The last four bidders for Chelsea Football Club have been given extra time to table final offers for the Premier League side, as the most hotly contested sports auction in history looks set to be extended.
Sky News has learnt that the remaining consortia were informed on Thursday by the advisers handling the sale that they must now submit binding takeover proposals in the back half of next week.
The move, which will prolong the next stage of the auction by a small number of days, has emerged less than 24 hours after Chelsea lost the first leg of its Champions League quarter-final 3-1 against Real Madrid, leaving last season's winners on the brink of going out of the competition.
A source close to one bidder said they had been told that the final bid deadline had been extended until later in the week in order to give them a full and fair opportunity to adequately finalise the details of their proposals.
The source added that Raine Group, the US merchant bank handling the sale, had also informed them that it is now considering awaiting clearance from the Premier League for all four consortia before presenting a preferred bidder to the government.
Scrutiny of the four bids by English football's top flight has already got under way after the remaining consortia submitted details of their key investors to Raine late last week.
The Premier League is expected to take several weeks to evaluate those involved in the bids - who include a string of US billionaires and pillars of the British corporate establishment - and its work to approve all four of the bidders means the process may need to be extended.

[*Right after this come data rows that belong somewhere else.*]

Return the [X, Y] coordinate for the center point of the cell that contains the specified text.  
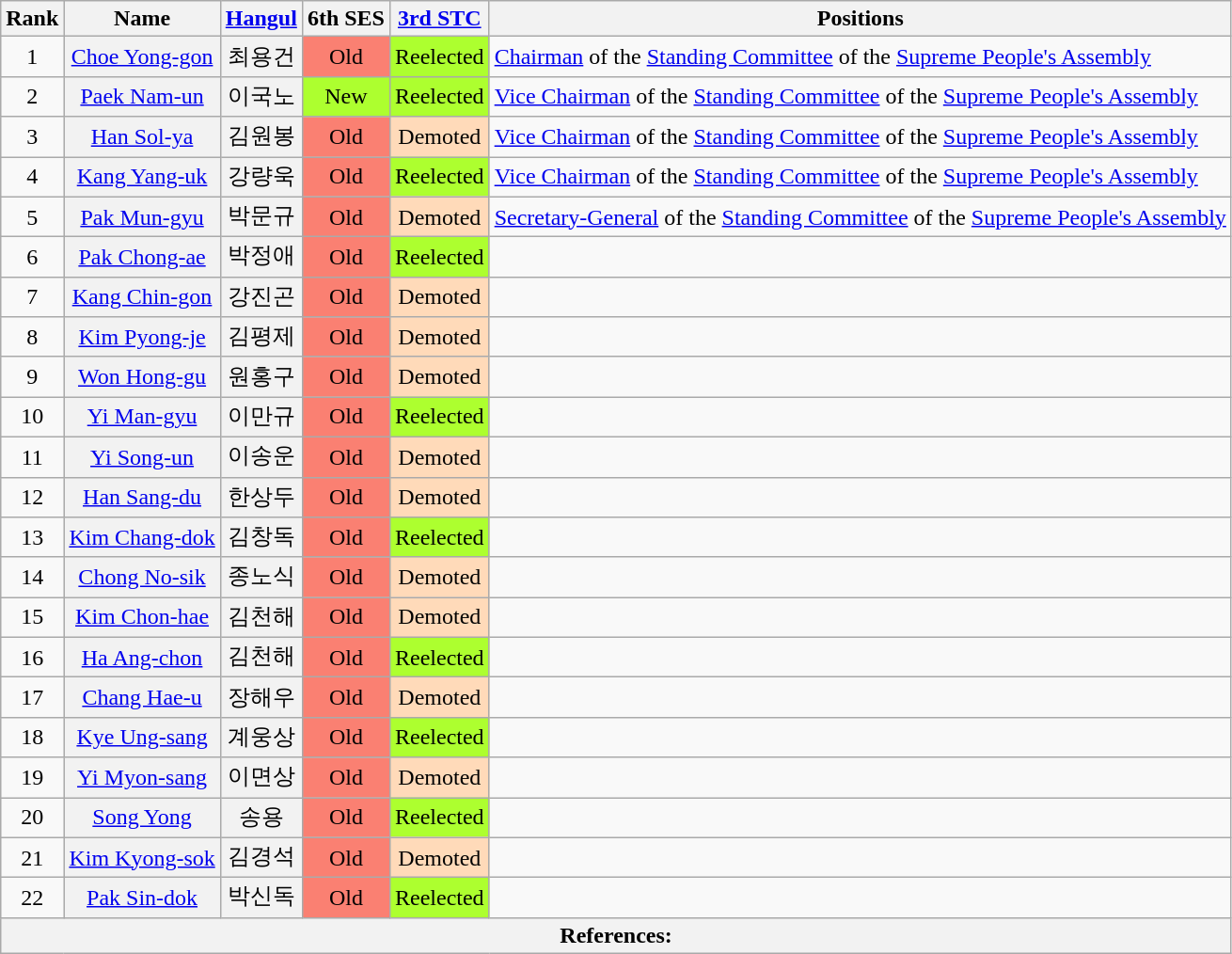
16 [32, 656]
Song Yong [142, 818]
계웅상 [261, 737]
Pak Mun-gyu [142, 216]
3 [32, 137]
10 [32, 418]
송용 [261, 818]
Kye Ung-sang [142, 737]
Kim Chang-dok [142, 538]
5 [32, 216]
2 [32, 96]
Won Hong-gu [142, 376]
Yi Myon-sang [142, 777]
1 [32, 56]
6 [32, 258]
New [346, 96]
김경석 [261, 858]
11 [32, 457]
이면상 [261, 777]
박정애 [261, 258]
Ha Ang-chon [142, 656]
20 [32, 818]
15 [32, 617]
12 [32, 497]
13 [32, 538]
Kang Chin-gon [142, 297]
김원봉 [261, 137]
이송운 [261, 457]
Kim Chon-hae [142, 617]
18 [32, 737]
Name [142, 19]
박신독 [261, 897]
Kim Pyong-je [142, 337]
Kang Yang-uk [142, 177]
Positions [860, 19]
Yi Man-gyu [142, 418]
14 [32, 577]
장해우 [261, 698]
이만규 [261, 418]
21 [32, 858]
Chong No-sik [142, 577]
4 [32, 177]
8 [32, 337]
원홍구 [261, 376]
강진곤 [261, 297]
Pak Chong-ae [142, 258]
Han Sol-ya [142, 137]
19 [32, 777]
강량욱 [261, 177]
김평제 [261, 337]
Rank [32, 19]
Kim Kyong-sok [142, 858]
7 [32, 297]
Yi Song-un [142, 457]
박문규 [261, 216]
종노식 [261, 577]
김창독 [261, 538]
Secretary-General of the Standing Committee of the Supreme People's Assembly [860, 216]
Choe Yong-gon [142, 56]
Pak Sin-dok [142, 897]
3rd STC [439, 19]
6th SES [346, 19]
Chang Hae-u [142, 698]
이국노 [261, 96]
Han Sang-du [142, 497]
17 [32, 698]
최용건 [261, 56]
References: [617, 935]
한상두 [261, 497]
22 [32, 897]
Hangul [261, 19]
Chairman of the Standing Committee of the Supreme People's Assembly [860, 56]
9 [32, 376]
Paek Nam-un [142, 96]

One of the bidders, who spoke on condition of anonymity, said they now anticipated that a final recommendation would be made to ministers later than the original target date of the week beginning 18 April, with the deal now likely to complete in May.
A source close to one of the bidders welcomed the additional time to finalise their bid given the complexity of the process taking place to buy the Blues.

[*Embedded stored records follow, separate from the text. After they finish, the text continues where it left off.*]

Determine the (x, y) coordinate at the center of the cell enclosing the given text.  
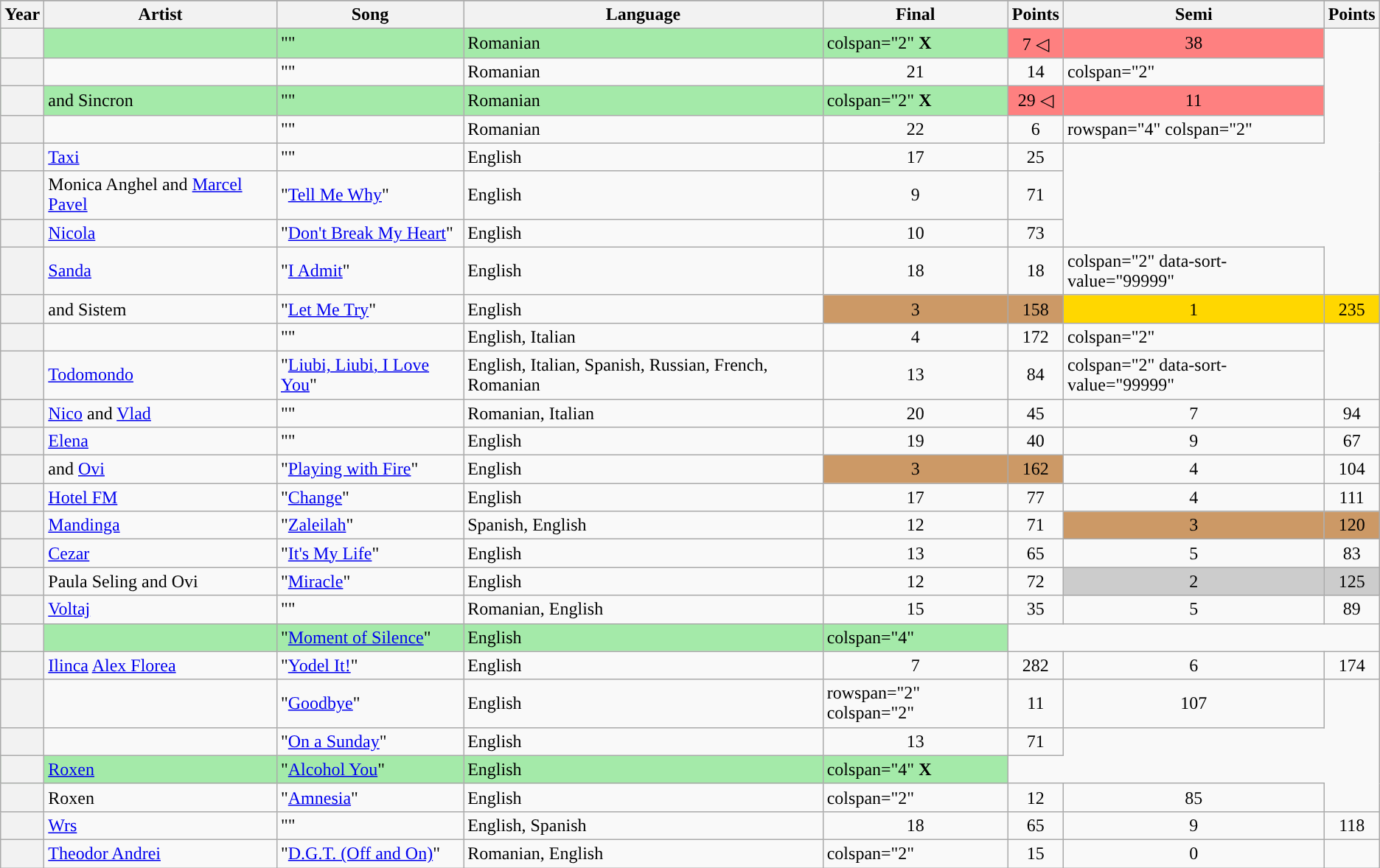
118 (1352, 826)
25 (1035, 157)
Ilinca Alex Florea (161, 666)
94 (1352, 414)
0 (1193, 854)
Spanish, English (644, 526)
174 (1352, 666)
120 (1352, 526)
"Playing with Fire" (370, 470)
English, Italian (644, 337)
235 (1352, 309)
104 (1352, 470)
and Sistem (161, 309)
29 ◁ (1035, 100)
282 (1035, 666)
Elena (161, 442)
83 (1352, 554)
and Sincron (161, 100)
1 (1193, 309)
35 (1035, 610)
Wrs (161, 826)
125 (1352, 582)
"Moment of Silence" (370, 638)
Nico and Vlad (161, 414)
89 (1352, 610)
Todomondo (161, 374)
"I Admit" (370, 271)
Sanda (161, 271)
73 (1035, 233)
7 ◁ (1035, 43)
172 (1035, 337)
2 (1193, 582)
rowspan="4" colspan="2" (1193, 129)
72 (1035, 582)
Language (644, 15)
"Let Me Try" (370, 309)
"Alcohol You" (370, 770)
Song (370, 15)
158 (1035, 309)
rowspan="2" colspan="2" (916, 703)
Nicola (161, 233)
"D.G.T. (Off and On)" (370, 854)
Artist (161, 15)
"Goodbye" (370, 703)
20 (916, 414)
111 (1352, 498)
"On a Sunday" (370, 742)
English, Spanish (644, 826)
Theodor Andrei (161, 854)
Hotel FM (161, 498)
85 (1193, 798)
"Yodel It!" (370, 666)
Cezar (161, 554)
22 (916, 129)
67 (1352, 442)
84 (1035, 374)
162 (1035, 470)
"Don't Break My Heart" (370, 233)
Mandinga (161, 526)
Semi (1193, 15)
"Change" (370, 498)
"Amnesia" (370, 798)
"Liubi, Liubi, I Love You" (370, 374)
"Miracle" (370, 582)
Paula Seling and Ovi (161, 582)
Monica Anghel and Marcel Pavel (161, 195)
19 (916, 442)
"It's My Life" (370, 554)
14 (1035, 72)
"Tell Me Why" (370, 195)
21 (916, 72)
English, Italian, Spanish, Russian, French, Romanian (644, 374)
Year (22, 15)
107 (1193, 703)
Voltaj (161, 610)
45 (1035, 414)
and Ovi (161, 470)
40 (1035, 442)
Romanian, Italian (644, 414)
"Zaleilah" (370, 526)
Final (916, 15)
10 (916, 233)
77 (1035, 498)
colspan="4" (916, 638)
Taxi (161, 157)
38 (1193, 43)
colspan="4" X (916, 770)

The quartet of bidders comprise: a consortium led by Sir Martin Broughton, the former Liverpool and British Airways chairman; another headed by Todd Boehly, the LA Dodgers part-owner; Steve Pagliuca, owner of the Boston Celtics and a big stake in Atalanta, the Serie A side; and the Chicago Cubs-owning Ricketts family, who have teamed up with Cleveland Cavaliers owner Dan Gilbert and the hedge fund tycoon Ken Griffin.
The four remaining bidders have been holding meetings in London this week with Chelsea board members, staff and Raine as they vie to end Roman Abramovich's 19-year tenure at Stamford Bridge.

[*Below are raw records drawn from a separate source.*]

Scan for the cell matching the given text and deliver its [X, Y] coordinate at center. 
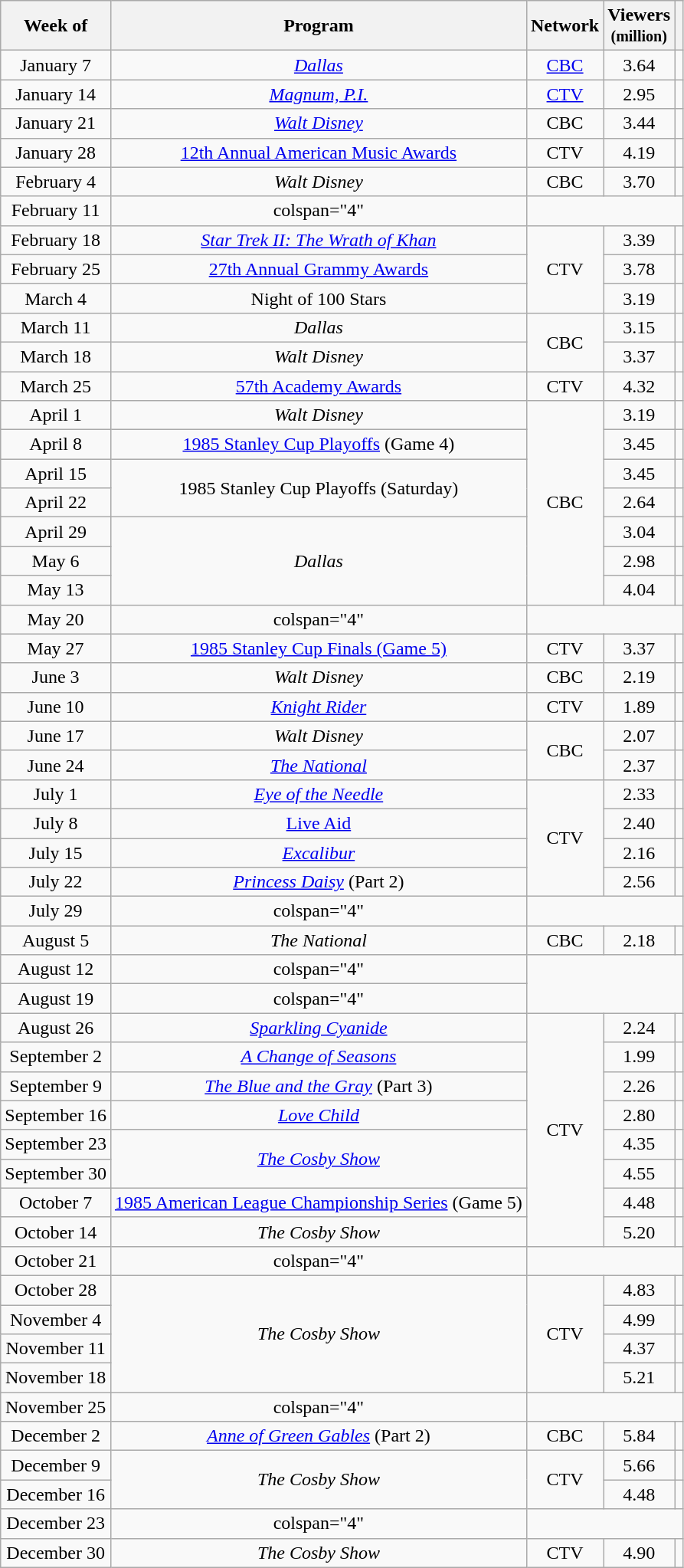
December 23 [56, 1523]
2.37 [639, 764]
4.83 [639, 1289]
3.04 [639, 532]
December 2 [56, 1435]
2.56 [639, 882]
4.37 [639, 1348]
November 25 [56, 1406]
March 18 [56, 356]
5.66 [639, 1465]
2.07 [639, 735]
2.24 [639, 1027]
April 1 [56, 415]
4.55 [639, 1173]
A Change of Seasons [319, 1056]
Magnum, P.I. [319, 94]
November 4 [56, 1318]
Network [565, 26]
2.64 [639, 502]
June 10 [56, 706]
2.80 [639, 1114]
1985 Stanley Cup Finals (Game 5) [319, 648]
1.89 [639, 706]
3.44 [639, 123]
July 29 [56, 911]
June 17 [56, 735]
2.33 [639, 794]
February 18 [56, 240]
Live Aid [319, 823]
August 19 [56, 998]
Love Child [319, 1114]
April 22 [56, 502]
October 21 [56, 1260]
4.32 [639, 385]
Week of [56, 26]
3.39 [639, 240]
August 26 [56, 1027]
June 24 [56, 764]
July 22 [56, 882]
December 16 [56, 1494]
The Blue and the Gray (Part 3) [319, 1085]
2.26 [639, 1085]
1.99 [639, 1056]
May 20 [56, 619]
4.90 [639, 1552]
3.78 [639, 269]
2.95 [639, 94]
September 16 [56, 1114]
Sparkling Cyanide [319, 1027]
September 2 [56, 1056]
Eye of the Needle [319, 794]
October 28 [56, 1289]
12th Annual American Music Awards [319, 152]
1985 Stanley Cup Playoffs (Saturday) [319, 488]
2.18 [639, 940]
April 29 [56, 532]
January 7 [56, 65]
January 28 [56, 152]
August 5 [56, 940]
May 27 [56, 648]
January 14 [56, 94]
Knight Rider [319, 706]
December 30 [56, 1552]
Star Trek II: The Wrath of Khan [319, 240]
3.15 [639, 327]
March 25 [56, 385]
September 30 [56, 1173]
November 11 [56, 1348]
Night of 100 Stars [319, 298]
4.04 [639, 590]
January 21 [56, 123]
Program [319, 26]
February 25 [56, 269]
4.35 [639, 1144]
4.19 [639, 152]
May 13 [56, 590]
2.19 [639, 677]
5.84 [639, 1435]
August 12 [56, 969]
July 8 [56, 823]
March 4 [56, 298]
February 11 [56, 211]
1985 American League Championship Series (Game 5) [319, 1202]
September 9 [56, 1085]
June 3 [56, 677]
November 18 [56, 1377]
April 8 [56, 444]
1985 Stanley Cup Playoffs (Game 4) [319, 444]
February 4 [56, 182]
July 15 [56, 853]
27th Annual Grammy Awards [319, 269]
Anne of Green Gables (Part 2) [319, 1435]
September 23 [56, 1144]
April 15 [56, 473]
2.40 [639, 823]
5.21 [639, 1377]
July 1 [56, 794]
3.64 [639, 65]
2.16 [639, 853]
57th Academy Awards [319, 385]
3.70 [639, 182]
May 6 [56, 561]
Excalibur [319, 853]
October 14 [56, 1231]
October 7 [56, 1202]
2.98 [639, 561]
December 9 [56, 1465]
4.99 [639, 1318]
March 11 [56, 327]
Princess Daisy (Part 2) [319, 882]
5.20 [639, 1231]
Viewers(million) [639, 26]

They have been told they must provide legal undertakings that they will guarantee at least £1bn of investment in the club's infrastructure if they acquire it in the coming weeks.
The sale process has been complicated by the sanctions against Mr Abramovich and the frenzy of interest in buying last season's Champions League-winners.
Earlier this week, the consortium led by the Ricketts family outlined a series of commitments to Chelsea fans, including a vow never to participate in a revived European Super League project.
Other bidders are understood to have submitted details of commitments to the CST but have chosen not to make them public so far.
The Ricketts-led bid for Chelsea has faced challenges in recent weeks because of a backlash over historical comments made by a family member who is not involved in the offer.
On Thursday, Laura Ricketts made a public statement pledging that Chelsea would "strive to be champions on and off the field" if the family-led group won the auction.
Sky News revealed last week that the fan-led group co-founded by the former Chelsea captain John Terry was in "positive" talks with two of the shortlisted bidders about acquiring a 10% stake.
Between them, the final bidders also either control or own stakes in US teams including the Boston Celtics, the Cubs, the LA Dodgers, the Philadelphia 76ers and the Sacramento Kings.
By the standards of conventional takeover processes, the Chelsea auction has moved at breakneck speed, with executives at other major investment banks suggesting that such a complex sale would typically have taken at least six months.
Prior to being sanctioned, Mr Abramovich had said he intended to write off a £1.5bn loan to the club and hand the net proceeds from the sale to a new charity that he would set up to benefit the victims of the war in Ukraine.
A rapid sale is seen as essential if Chelsea is to avert the uncertainty that would trigger the break-up of one of the top flight's most valuable playing squads.
The current Fifa Club World Cup winners have been thrown into disarray by Russia's war on Ukraine, with Mr Abramovich initially proposing to place the club in the care of its foundation and then formally putting it up for sale.
Mr Abramovich had initially slapped a £3bn price tag on the Stamford Bridge outfit, with the net proceeds being donated to a charitable foundation set up to benefit the victims of the war in Ukraine.
As well as government consent in the form of a special licence, Chelsea's new owners will also require the approval of the Premier League under its fit and proper ownership test.
None of the bidders contacted by Sky News nor Raine would comment on the amended timetable.